(Saved entries)

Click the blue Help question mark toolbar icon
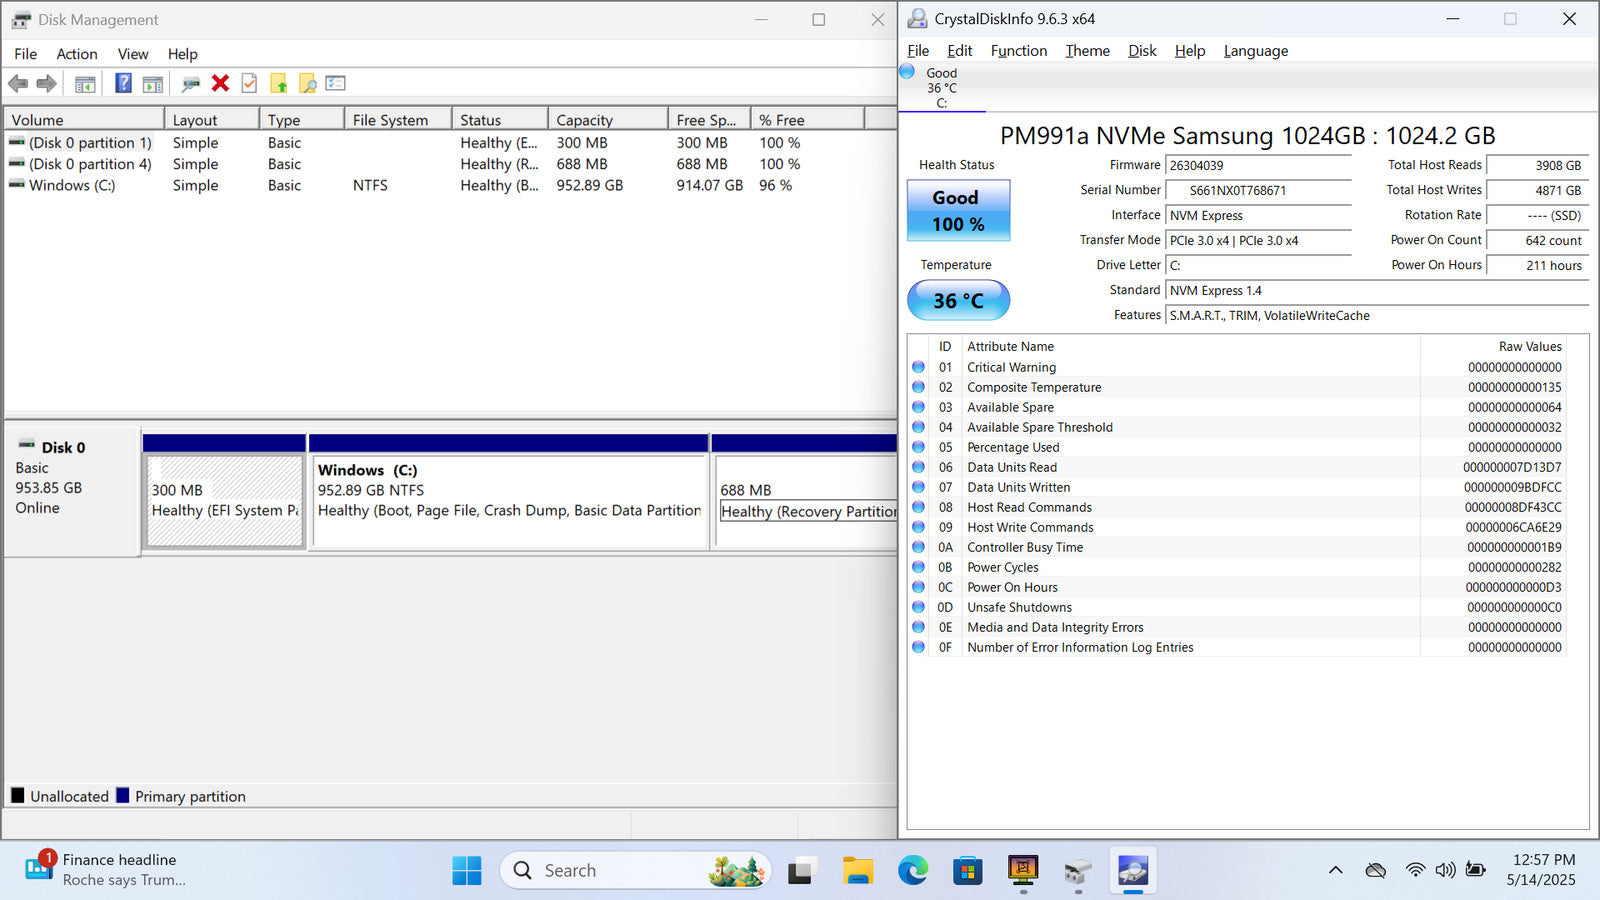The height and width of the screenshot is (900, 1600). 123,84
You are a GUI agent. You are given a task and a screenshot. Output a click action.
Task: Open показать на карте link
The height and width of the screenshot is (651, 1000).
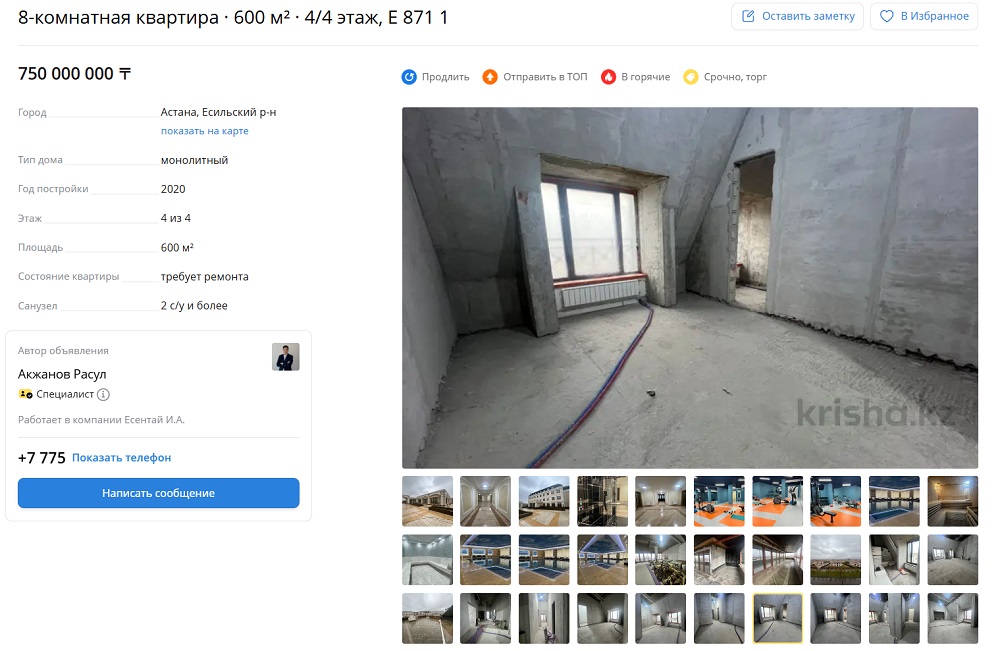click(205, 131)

» **WHAT THE EXERCISE ASKS**
An exact copy of the lines from the one with "You are a GUI" through the last line of the records, inclusive, is required, with all pictures left out.

» **RESPONSE**
You are a GUI agent. You are given a task and a screenshot. Output a click action.
Task: Open показать на карте link
The height and width of the screenshot is (651, 1000).
click(205, 131)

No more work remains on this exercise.